Savaşın sunduğu ilk gerçek kaybedeceğinizdir. Kazanmak ise rakibinizin zekâsıyla doğru orantılıdır. Onun düşünemediklerini düşünmek, göremediklerini görmek bir adım öne geçmenizi sağlayabilir. Hayal gücünüzün sınırlarını zorlamanız,  standart hamlelerin bayağılığından sizi kurtarıp tahmin edilebilirliğinizi azaltır. Kurbanınızı her yönüyle etüt edip bütün aşamalarda yapacağı hareketleri öngörmeniz çok önemlidir. Dersinizi iyi çalışmışsanız varsayımlardan öteye geçip kesin doğrulara ulaşabilir, sıra size geldiği zaman ise doğaçlama yapmak yerine plan dâhilinde hareket etmenin sağladığı avantajlardan yararlanabilirsiniz.

Hiçbir mücadele eşit şartlarda başlamaz. Sahip olduklarınızı ve neler yapabileceklerinizi hatırlamalısınız. Üstelik bu farkındalık tahmin ettiğinizden de fazla kazanımlar sağlar. Kendinizi yeniden tanıma noktasında ne kadar açık fikirli olursanız, niteliklerinizi yerinde ve zamanında kullanma konusunda o kadar başarılı olursunuz.   Ciddi bir çarpışmada düşebileceğiniz en büyük hatalardan biri medeniyeti örnek almanızdır. Tabi ki karar vermenizde size yardımcı olacak gösterge rakibinizin size saygı gösterip göstermediğidir.  Uzun zaman içinizde biriktirdiğiniz öfkenize hakim olmanın yararları olabileceği gibi zararları da olabilir.  Oyunu kurallarına göre oynamanın centilmenlik adı altında getirdiği yükümlülükleri görmezden gelmek bazen zorunluluktur.

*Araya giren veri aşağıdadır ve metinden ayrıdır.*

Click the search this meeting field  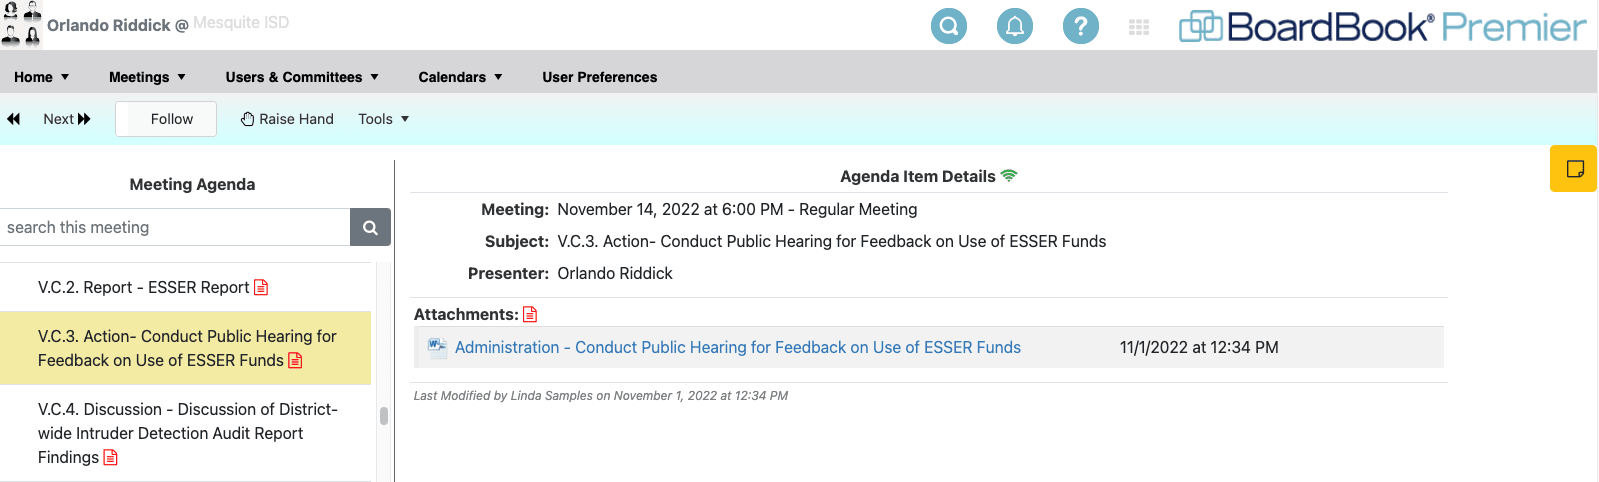(x=175, y=228)
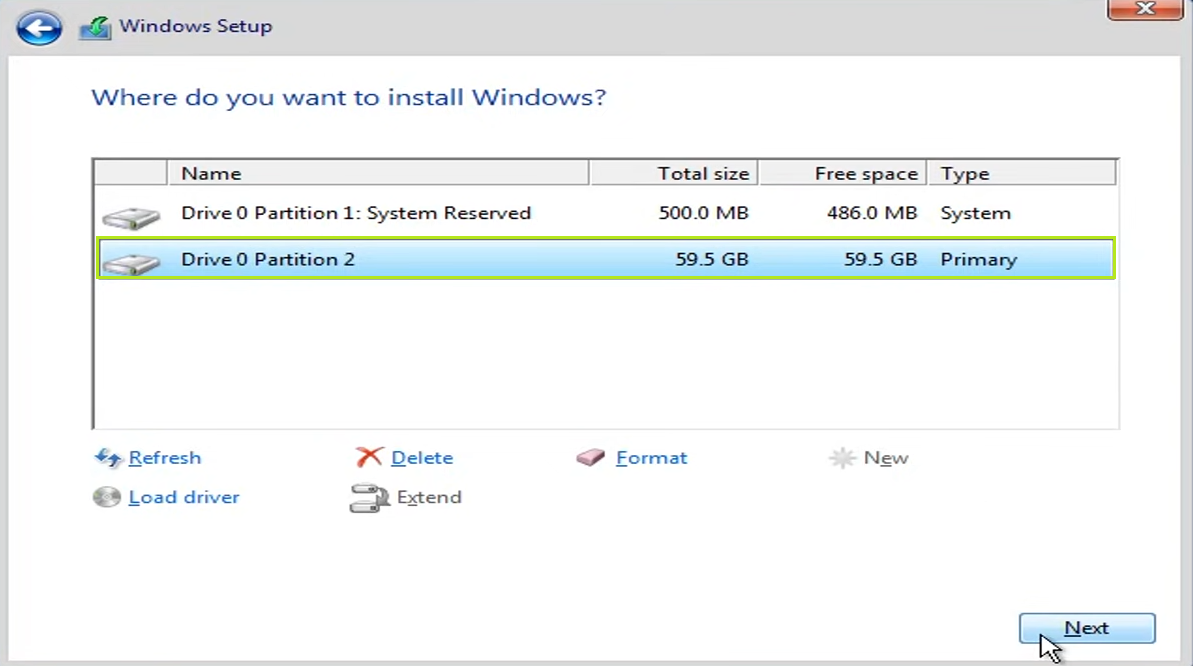Viewport: 1193px width, 666px height.
Task: Click the Format link text
Action: (651, 458)
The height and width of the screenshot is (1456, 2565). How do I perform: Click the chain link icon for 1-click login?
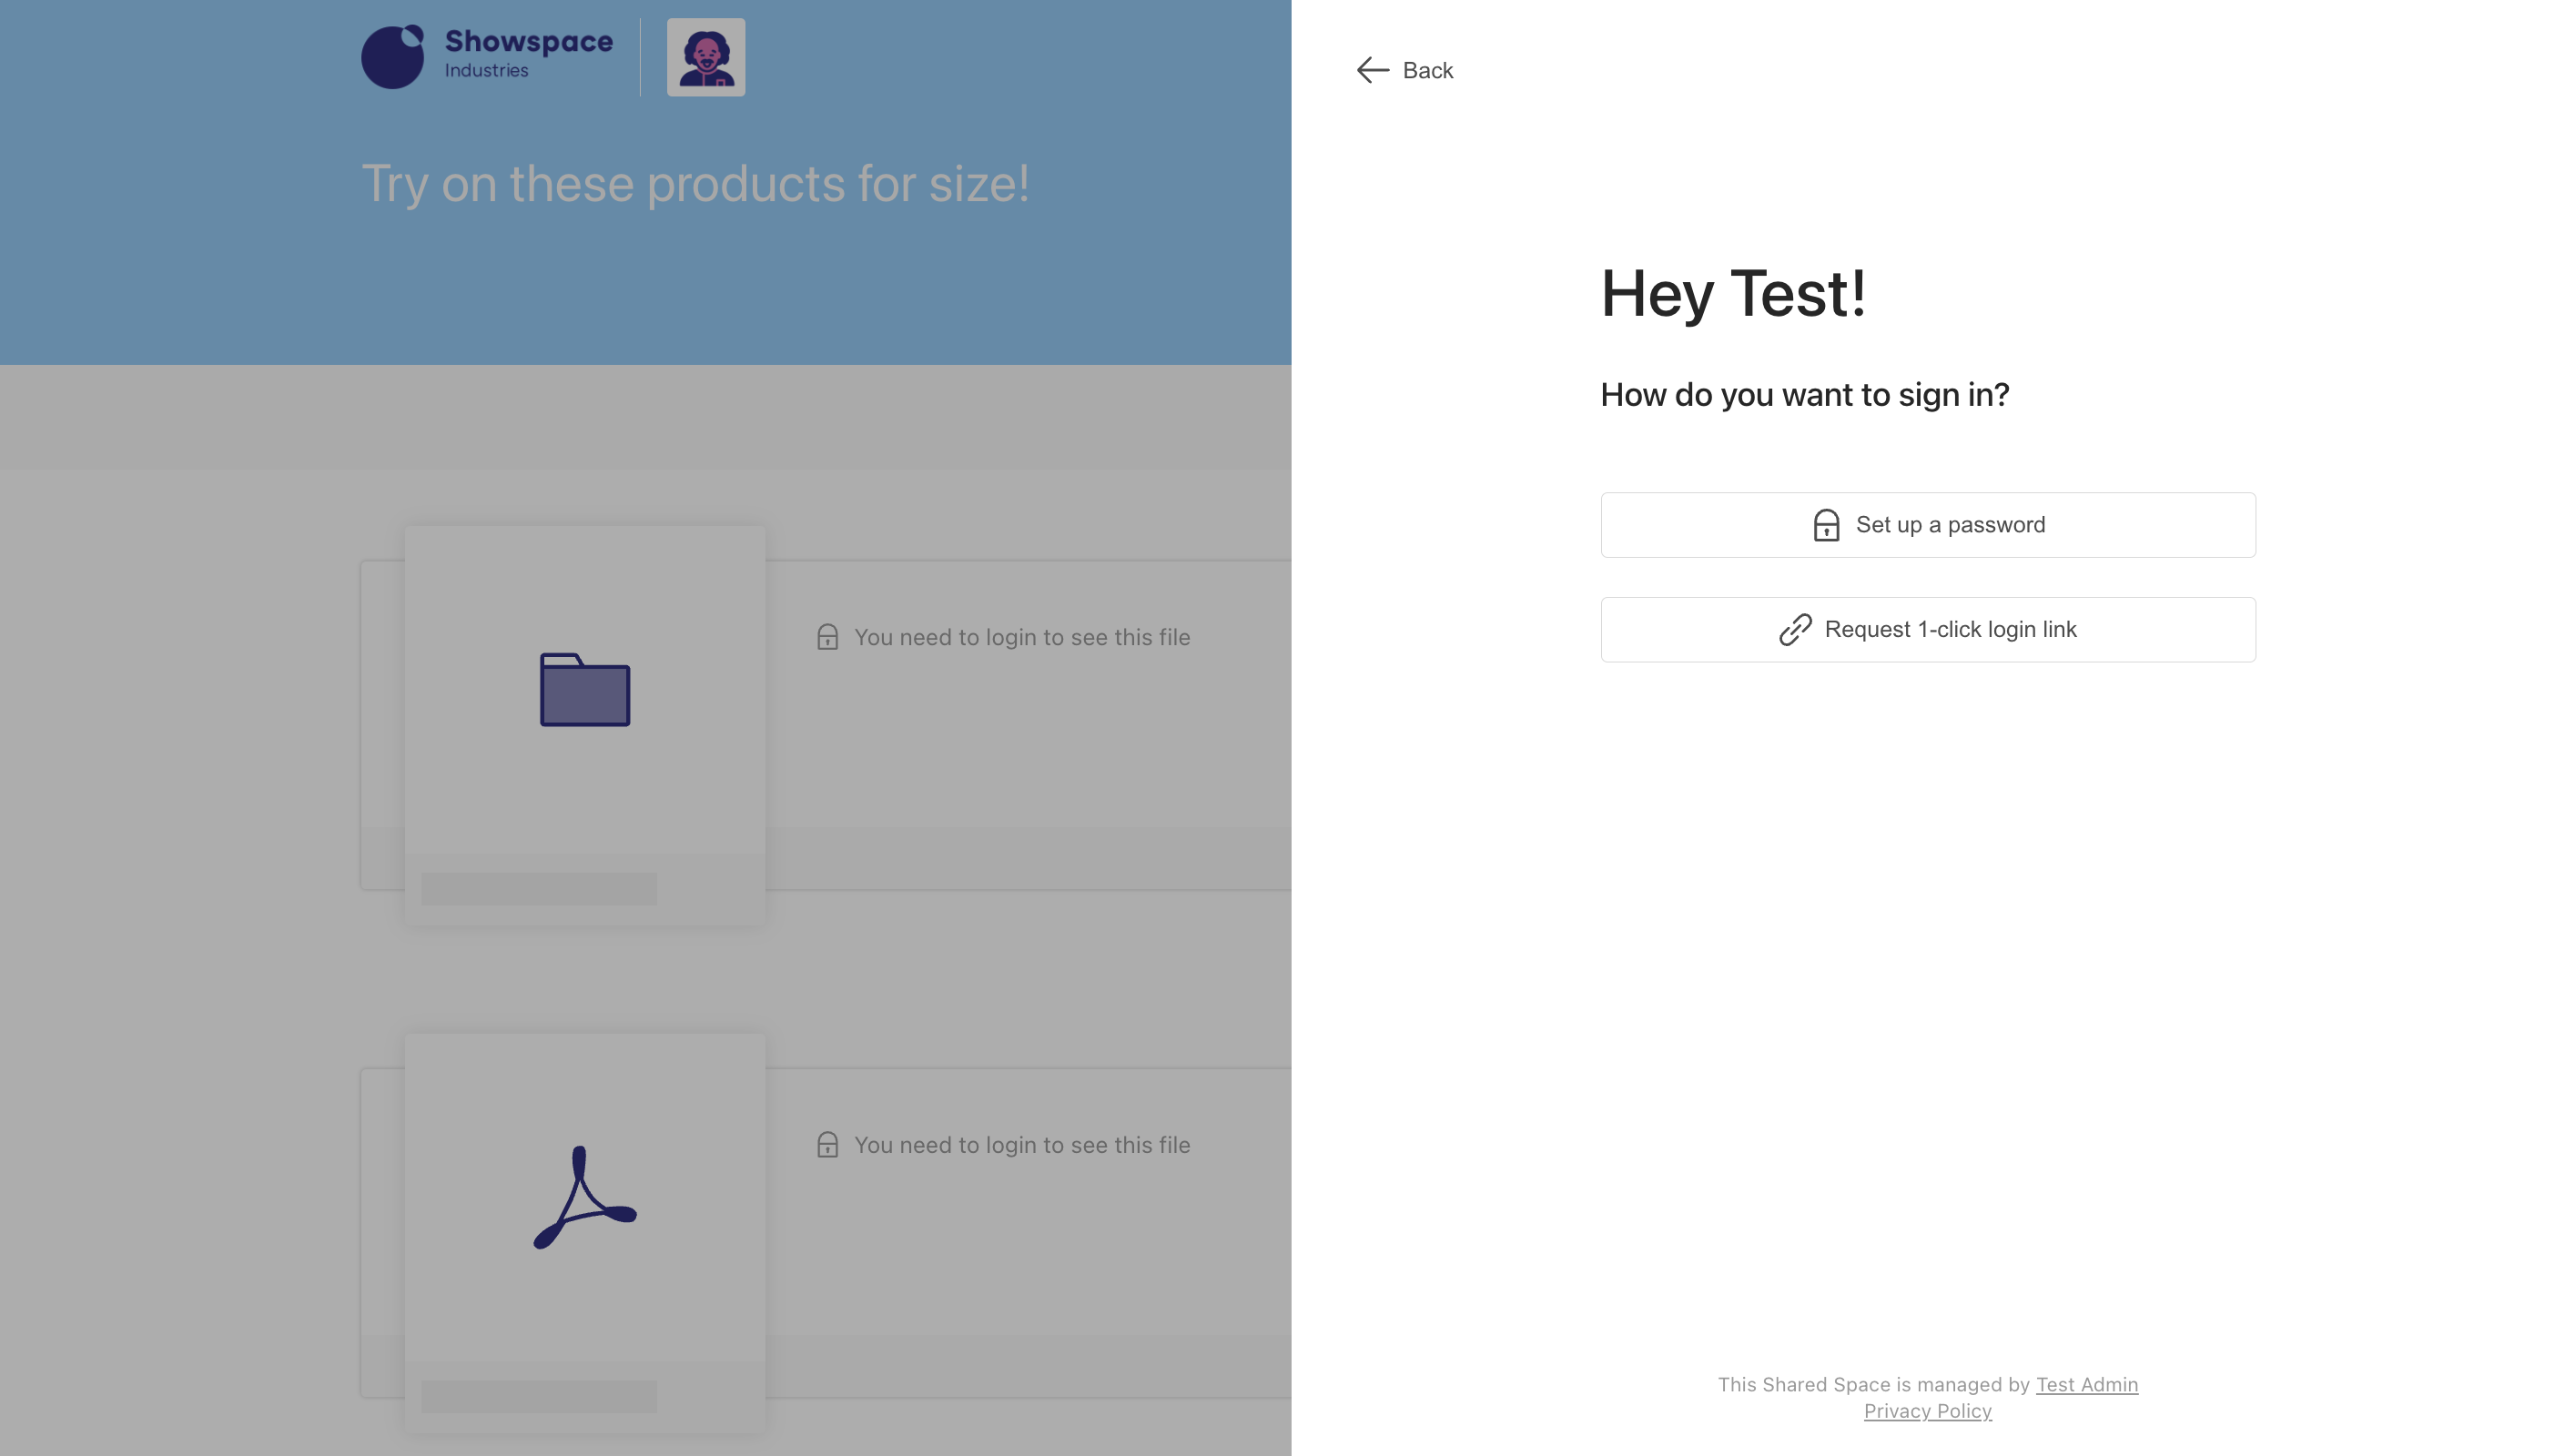coord(1795,629)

Peki, kazanmaya giden her yol mubah mıdır? Burada devreye etik ve ahlaki sorumluluklar giriyor. Her kötülüğe bir iyilikle karşılık verilmelidir de yazabilirdim. Fakat her kötülüğe kötülükle karşılık vermenin de sağladığı bir takım üstünlükler olduğu da unutulmamalıdır. Bugün 301 canın hesabı sorulacaksa beklenmedik derecede sert ve acımasız davranmalı ve evet kazanmaya giden her yol da böylesine bir amaç için mubah olmalıdır. 

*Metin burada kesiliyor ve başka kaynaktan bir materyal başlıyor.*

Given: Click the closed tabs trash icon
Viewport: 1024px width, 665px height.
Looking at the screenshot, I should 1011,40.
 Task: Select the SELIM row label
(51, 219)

Karşısında kazanması en kolay düşman, nerede ve ne zaman bulabileceğinizi bildiğinizdir. Sağlayacağınız bu istihbarat onu görünür kılar. Sizin yapmanız gereken ise rakibinizin zihninde sürekli olarak hareket edip ayak izlerinizi silmek olacaktır. Bu stratejiniz görünmezlik sağlayıp karşınızda bulunan savunma mekanizmalarını kolaylıkla bertaraf edecek öncelikleri sunar.

Farklılıklarınızı zayıflık sanmak büyük bir algı hatasıdır. Doğrusu, bunu sizin değil düşmanınızın hissetmesidir. Savaş esnasında birkaç yerde kaybediyor olmak ayrıntı da olsa bütünü görememenize sebep olmamalı. Aksine kaybetmek iyidir. Eğer yoksa bile bilerek kaybettiğiniz her küçük muharebe rakibinizin hafızasına kibir olarak işlenir. Bu durumda zayıf olduğunuzu düşünmek için nedenler verdiğiniz zekâ yoksunu düşmanınız işi en kısa sürede bitirmek için tüm kozlarını kullanacaktır. Beklenmedik olmayan aceleyle alınmış bu kararı cezalandırmak, size zaferin kapısını aralar. Zaten kazandığını sanan kurbanınızın aslında son çırpınışlarını izlerken aldığınız haz ise kutlamaların sadece başlangıcıdır. Bu senaryoyu tarih binlerce defa yazdı. Şimdi ise bir yenisine bizler tanıklık ediyoruz.